HIF1A-AS2 promotes the metabolic reprogramming and progression of colorectal cancer via miR-141-3p/FOXC1 axis.

Abstract

lncRNA can regulate tumorigenesis development and distant metastasis of colorectal cancer (CRC). However, the detailed molecular mechanisms are still largely unknown. Using RNA-sequencing data, RT-qPCR, and FISH assay, we found that HIF1A-AS2 was upregulated in CRC tissues and associated with poor prognosis. Functional experiments were performed to determine the roles of HIF1A-AS2 in tumor progression and we found that HIF1A-AS2 can promote the proliferation, metastasis, and aerobic glycolysis of CRC cells.
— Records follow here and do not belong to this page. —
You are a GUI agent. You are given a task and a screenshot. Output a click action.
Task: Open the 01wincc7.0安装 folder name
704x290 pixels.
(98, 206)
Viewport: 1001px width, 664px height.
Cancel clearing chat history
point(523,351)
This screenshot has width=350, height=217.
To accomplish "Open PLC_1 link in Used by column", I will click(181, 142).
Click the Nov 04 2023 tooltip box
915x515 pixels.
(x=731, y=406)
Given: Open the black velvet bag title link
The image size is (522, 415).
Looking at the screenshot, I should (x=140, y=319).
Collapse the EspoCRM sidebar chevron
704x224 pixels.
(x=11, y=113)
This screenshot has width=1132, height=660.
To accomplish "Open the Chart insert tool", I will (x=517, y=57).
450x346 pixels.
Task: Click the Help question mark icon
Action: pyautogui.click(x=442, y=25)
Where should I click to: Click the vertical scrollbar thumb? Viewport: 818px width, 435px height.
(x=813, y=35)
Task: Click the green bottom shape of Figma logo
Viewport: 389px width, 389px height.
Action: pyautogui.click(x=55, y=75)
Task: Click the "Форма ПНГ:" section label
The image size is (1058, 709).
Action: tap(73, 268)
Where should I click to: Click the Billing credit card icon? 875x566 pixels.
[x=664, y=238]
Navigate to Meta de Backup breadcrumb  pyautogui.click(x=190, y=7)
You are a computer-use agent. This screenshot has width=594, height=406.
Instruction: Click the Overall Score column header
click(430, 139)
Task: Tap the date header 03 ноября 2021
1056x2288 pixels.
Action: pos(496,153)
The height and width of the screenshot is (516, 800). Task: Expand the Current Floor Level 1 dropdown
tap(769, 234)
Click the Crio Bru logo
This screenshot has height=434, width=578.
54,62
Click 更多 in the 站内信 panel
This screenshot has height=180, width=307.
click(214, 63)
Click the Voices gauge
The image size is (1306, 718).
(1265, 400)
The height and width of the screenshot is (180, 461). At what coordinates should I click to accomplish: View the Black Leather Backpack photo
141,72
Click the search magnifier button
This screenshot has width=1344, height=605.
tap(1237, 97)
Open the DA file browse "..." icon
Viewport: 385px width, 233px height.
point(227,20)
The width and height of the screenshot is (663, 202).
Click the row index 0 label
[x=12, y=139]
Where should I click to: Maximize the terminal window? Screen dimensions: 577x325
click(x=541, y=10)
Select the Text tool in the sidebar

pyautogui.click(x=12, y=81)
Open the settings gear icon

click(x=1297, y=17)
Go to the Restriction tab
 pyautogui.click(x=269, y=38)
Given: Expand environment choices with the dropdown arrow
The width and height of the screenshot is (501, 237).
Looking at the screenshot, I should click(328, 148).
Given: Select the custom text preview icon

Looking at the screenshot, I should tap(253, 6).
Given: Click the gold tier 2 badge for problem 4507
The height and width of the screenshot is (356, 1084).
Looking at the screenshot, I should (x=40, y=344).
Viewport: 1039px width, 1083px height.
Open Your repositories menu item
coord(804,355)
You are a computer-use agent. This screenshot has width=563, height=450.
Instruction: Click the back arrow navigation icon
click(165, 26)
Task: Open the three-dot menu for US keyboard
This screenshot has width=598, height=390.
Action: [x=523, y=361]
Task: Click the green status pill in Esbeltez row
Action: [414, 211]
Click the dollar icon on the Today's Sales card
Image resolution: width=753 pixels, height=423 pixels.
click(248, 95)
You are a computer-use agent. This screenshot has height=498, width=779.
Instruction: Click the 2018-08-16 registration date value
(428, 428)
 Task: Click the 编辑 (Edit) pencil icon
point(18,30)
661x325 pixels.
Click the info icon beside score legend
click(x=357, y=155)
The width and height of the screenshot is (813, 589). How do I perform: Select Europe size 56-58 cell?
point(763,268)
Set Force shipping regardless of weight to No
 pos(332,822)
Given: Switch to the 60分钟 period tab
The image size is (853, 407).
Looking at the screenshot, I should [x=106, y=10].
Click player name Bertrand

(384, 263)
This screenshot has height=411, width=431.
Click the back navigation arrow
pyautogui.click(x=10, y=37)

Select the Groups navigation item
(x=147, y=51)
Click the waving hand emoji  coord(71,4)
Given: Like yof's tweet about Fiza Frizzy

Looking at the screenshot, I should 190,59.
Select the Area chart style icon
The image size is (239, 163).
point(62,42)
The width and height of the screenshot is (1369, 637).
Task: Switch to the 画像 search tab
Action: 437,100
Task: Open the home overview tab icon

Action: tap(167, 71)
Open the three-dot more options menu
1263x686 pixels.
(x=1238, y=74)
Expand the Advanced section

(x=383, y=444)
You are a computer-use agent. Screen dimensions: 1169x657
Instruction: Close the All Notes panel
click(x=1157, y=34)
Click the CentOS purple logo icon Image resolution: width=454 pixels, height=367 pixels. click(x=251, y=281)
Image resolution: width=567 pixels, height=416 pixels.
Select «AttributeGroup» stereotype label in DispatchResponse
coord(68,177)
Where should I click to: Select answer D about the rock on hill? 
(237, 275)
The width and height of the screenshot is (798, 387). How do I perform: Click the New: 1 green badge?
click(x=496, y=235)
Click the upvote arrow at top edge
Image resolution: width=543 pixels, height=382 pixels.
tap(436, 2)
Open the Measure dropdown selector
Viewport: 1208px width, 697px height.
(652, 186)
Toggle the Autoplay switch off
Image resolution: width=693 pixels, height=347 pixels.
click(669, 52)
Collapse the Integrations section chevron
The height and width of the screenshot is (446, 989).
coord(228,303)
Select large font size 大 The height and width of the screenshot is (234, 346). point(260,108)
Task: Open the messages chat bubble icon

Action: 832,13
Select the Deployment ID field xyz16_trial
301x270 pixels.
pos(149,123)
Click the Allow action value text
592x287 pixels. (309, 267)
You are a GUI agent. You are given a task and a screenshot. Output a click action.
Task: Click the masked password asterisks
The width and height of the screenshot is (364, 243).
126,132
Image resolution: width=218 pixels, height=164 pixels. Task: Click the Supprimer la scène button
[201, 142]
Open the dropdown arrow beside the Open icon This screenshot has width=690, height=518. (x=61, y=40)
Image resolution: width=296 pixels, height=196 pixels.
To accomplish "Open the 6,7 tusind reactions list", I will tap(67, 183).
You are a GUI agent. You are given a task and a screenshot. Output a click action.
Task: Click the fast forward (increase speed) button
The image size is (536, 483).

Mechanistically, HIF1A-AS2 can promote FOXC1 expression by sponging miR-141-3p. SP1 can transcriptionally activate HIF1A-AS2. Further, HIF1A-AS2 can be packaged into exosomes and promote the malignant phenotype of recipient tumor cells. Taken together, we discovered that SP1-induced HIF1A-AS2 can promote the metabolic reprogramming and progression of CRC via miR-141-3p/FOXC1 axis. HIF1A-AS2 is a promising diagnostic marker and treatment target in CRC.